乗り物でなく、自己の訓練が未到の涅槃に連れて行く

ダンマパダ 322、323

訓練されたラバたちは優れている
シンドゥ産の駿馬たちも優れている
クンジャラーという巨象たちも優れている
それよりも自分を訓練した人は優れている

何となれば、これらの乗り物では
未到の涅槃には行けないから
自分をよく訓練することによって
訓練した人は到達する


○この詩から学ぶこと

 ある時、釈尊は比丘たちに聞きました。「智慧を増やす方法は何か?」 それに対して釈尊自身が「1.智慧ある人に親しむこと。2.正法を聞くこと、すなわち学ぶこと。3.如理に作意すること。4.法に即した行ないをすることである」とお答えになりました。(南伝大蔵経18巻428ページ)

 「4、法に則した行ないをすること」に関しては、9月28日にダンマパダ84番で説明しました。
  http://76263383.at.webry.info/200809/article_28.html

 さて、今回の詩は「3.如理に作意すること」の分かりやすい例だと思います。その説明をする前に、「如理に作意すること」の説明をします。この意味は論理的で有益な目的のある思考をすることです。ただ論理的であればよいのではありません。論理的であっても、有益な目的のない思考は無駄な思考であり、世の中を混乱させます。論理的であっても、有害な目的のある思考は人類の破滅をもたらします。その最大なものは戦争です。

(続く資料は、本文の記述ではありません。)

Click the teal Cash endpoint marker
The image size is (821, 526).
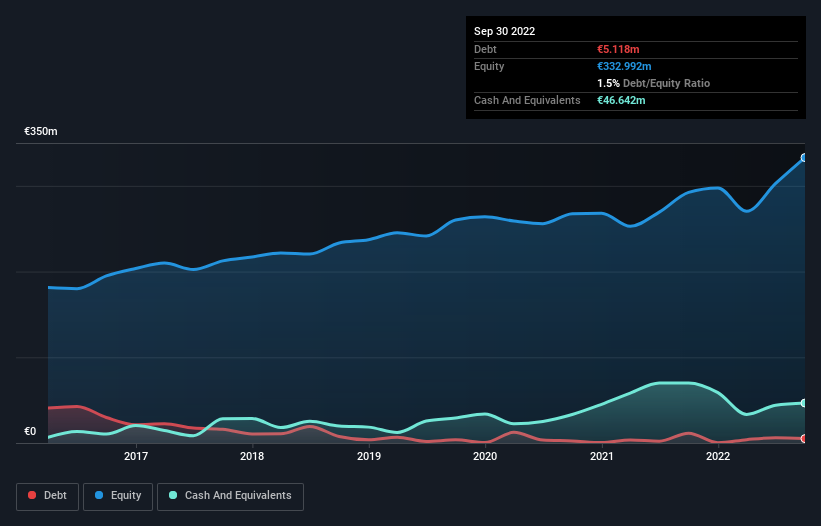803,403
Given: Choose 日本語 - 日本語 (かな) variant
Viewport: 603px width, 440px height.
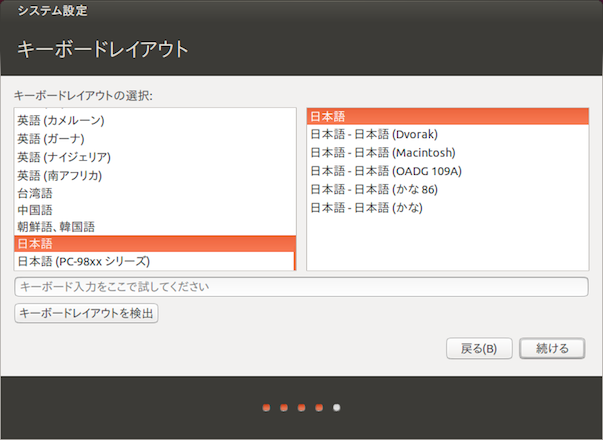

 論理的に考えるとは根拠があるということです。上の詩で、訓練されたラバよりも、駿馬よりも、巨象よりも、自分を訓練した人は優れていると述べられています。論理的であるためにはその根拠が必要なのです。この詩では、訓練されたラバ、駿馬、巨象に乗って涅槃にはいけないが、自分をよく訓練すれが涅槃に到達できるという根拠が示されています。釈尊の説法すなわちお経はすべて解脱のため、涅槃に到達すために役に立つという明確な最高に有益な目的があります。この詩もその通りのものであることがはっきりと分かります。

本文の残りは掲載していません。